Un aggiornamento sulla vicenda riguardante i presunti maltrattamenti di animali nei laboratori dell’Università Magna Graecia di Catanzaro. Con un provvedimento emesso nei giorni scorsi, il Pubblico Ministero titolare del fascicolo ha riconosciuto Animal Law Italia ETS come persona offesa nel procedimento penale. Si tratta di un passaggio rilevante: il nostro ente viene ufficialmente considerato soggetto direttamente leso dalle condotte oggetto d’indagine.
Il riconoscimento ci permette di partecipare attivamente al procedimento, esercitando tutte le facoltà previste dalla legge: dalla possibilità di presentare memorie all’accesso agli atti, fino all’indicazione di elementi di prova utili a chiarire i fatti e rafforzare il quadro accusatorio.
Potremo seguire da vicino lo stato delle indagini e delle future fasi processuali, monitorando ogni sviluppo e contribuendo in modo concreto alla ricerca della verità.
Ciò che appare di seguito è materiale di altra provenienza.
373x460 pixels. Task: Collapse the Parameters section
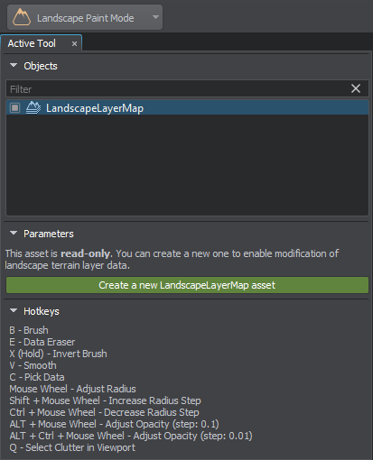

È un ruolo che valorizza il lavoro svolto da anni per la tutela degli animali impiegati nella sperimentazione e che ci consente di portare all’interno del procedimento un punto di vista tecnico-giuridico indipendente.
Utilizzeremo ogni strumento previsto dall’ordinamento per garantire che venga fatta giustizia per gli animali coinvolti. Continueremo a vigilare affinché le responsabilità siano accertate e perché in futuro non si ripetano situazioni analoghe. Questo caso rappresenta un banco di prova importante: per l’università coinvolta, per le istituzioni e per il sistema di controlli sulla sperimentazione animale nel nostro Paese.